This project is a Hadith Search Web Application that allows users to search for Sahih Muslim Hadiths in Arabic and receive results in English. It uses modern web technologies and machine learning tools to provide a seamless user experience. Here's a summary of its key components:
- Arabic to English Translation:
- Utilizes Hugging Face's transformers library for Arabic-to-English translation using the Xenova/opus-mt-ar-en model.
- Hadith Search:
- Integrates with ChromaDB, a vector database, to store and query Hadiths based on semantic similarity.
- Frontend:
- Built with EJS templates for rendering dynamic HTML pages.
- Styled using Tailwind CSS for responsive and modern design.
- Infinite Scrolling:
- Implements infinite scrolling on the results page to load more Hadiths dynamically.
- Backend:
- Built with Express.js to handle routing and server-side logic.

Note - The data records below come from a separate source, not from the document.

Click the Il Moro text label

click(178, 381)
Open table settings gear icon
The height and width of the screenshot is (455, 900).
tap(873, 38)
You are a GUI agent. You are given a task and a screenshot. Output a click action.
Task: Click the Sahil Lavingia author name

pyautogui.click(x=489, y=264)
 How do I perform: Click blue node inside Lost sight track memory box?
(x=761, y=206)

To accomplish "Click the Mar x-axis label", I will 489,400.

- Queries ChromaDB to retrieve Hadiths based on user input.
- Frontend:
- home.ejs: Displays the search form.
- results.ejs: Displays search results dynamically.
- styles.css: Contains Tailwind CSS styles.

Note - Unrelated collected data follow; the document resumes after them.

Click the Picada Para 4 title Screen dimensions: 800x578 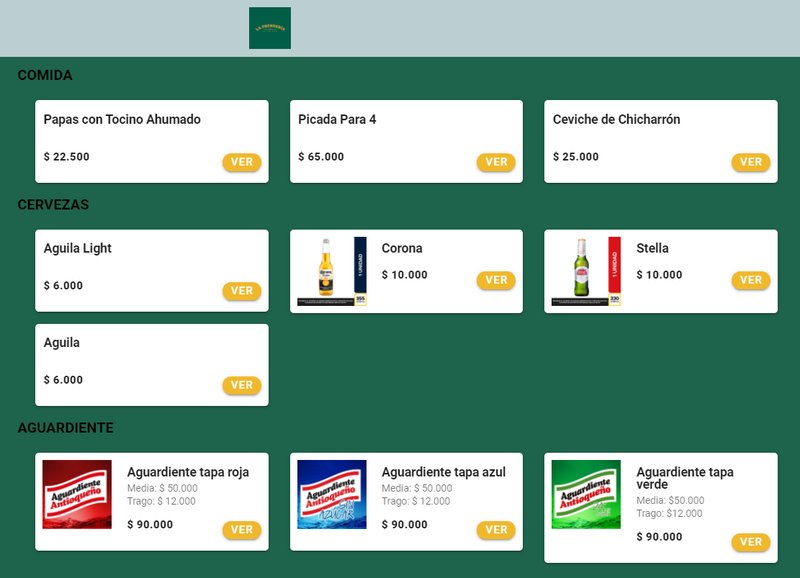[337, 119]
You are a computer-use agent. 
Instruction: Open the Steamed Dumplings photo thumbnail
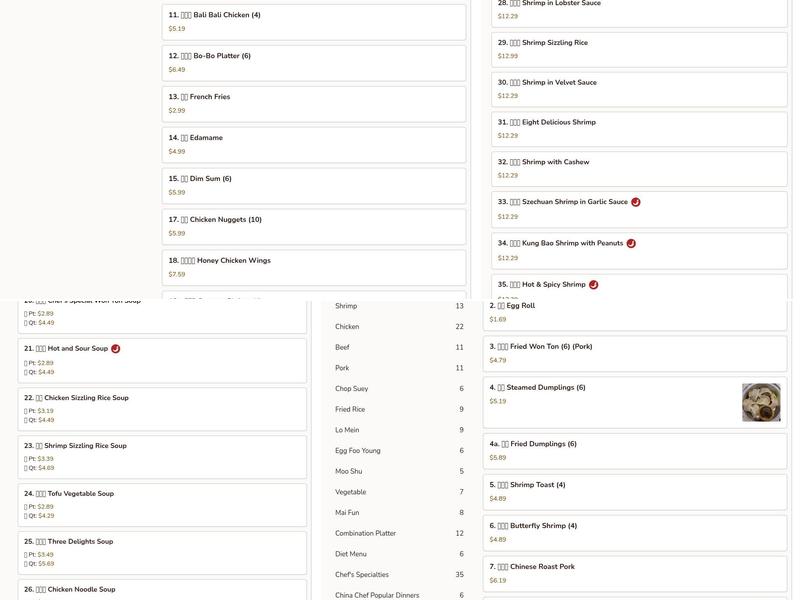[761, 402]
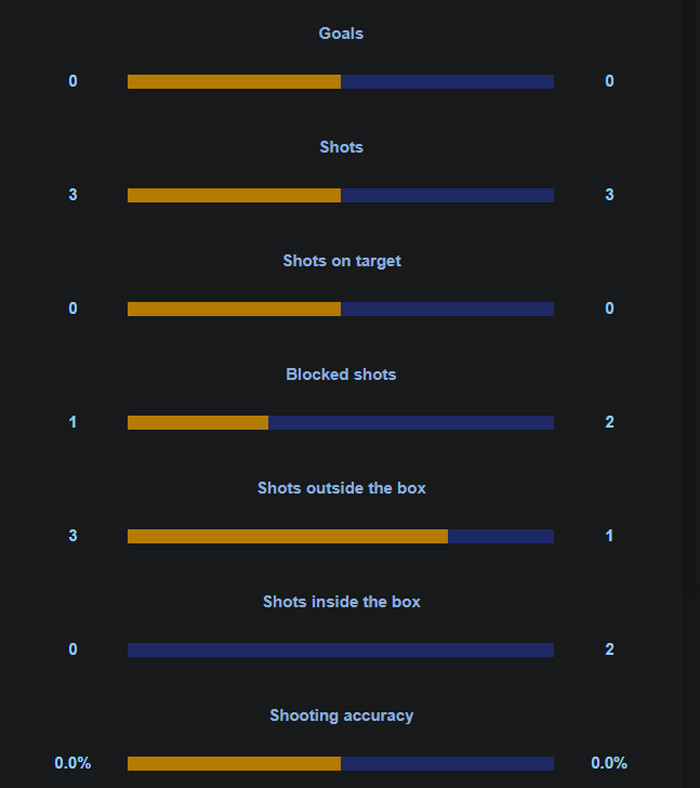The width and height of the screenshot is (700, 788).
Task: Click left value 3 for Shots outside the box
Action: 73,536
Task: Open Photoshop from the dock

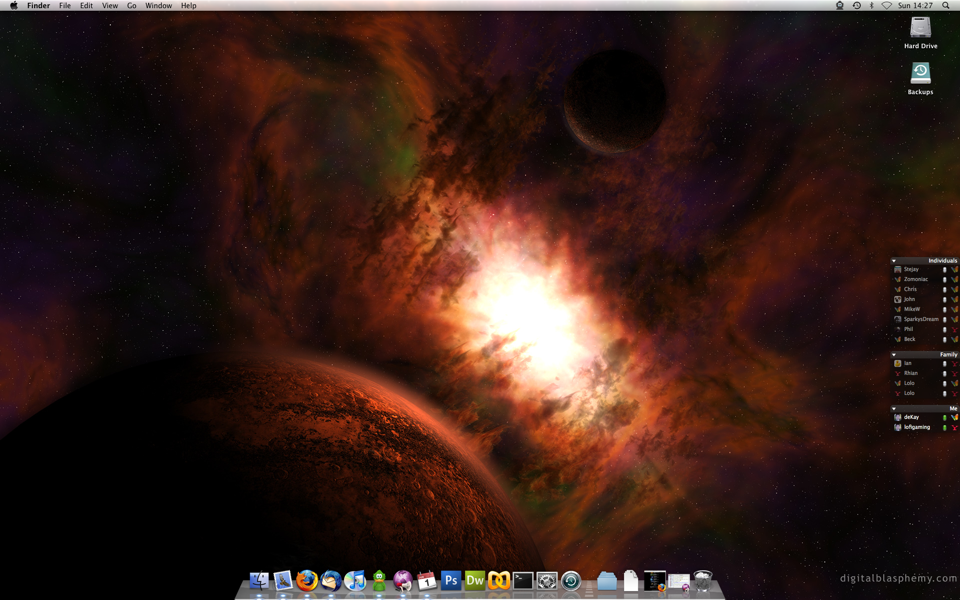Action: pos(451,581)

- scrolls.js: Handles infinite scrolling.
- Backend:
- index.js: Main server file that handles routes, translation, and database queries.
- muslim_chormaDB.py: Python script for preprocessing and populating ChromaDB with Hadith data.
- Frontend: EJS, Tailwind CSS, JavaScript.
- Backend: Node.js, Express.js.
- Database: ChromaDB for semantic search.
- Machine Learning: Hugging Face Transformers for translation.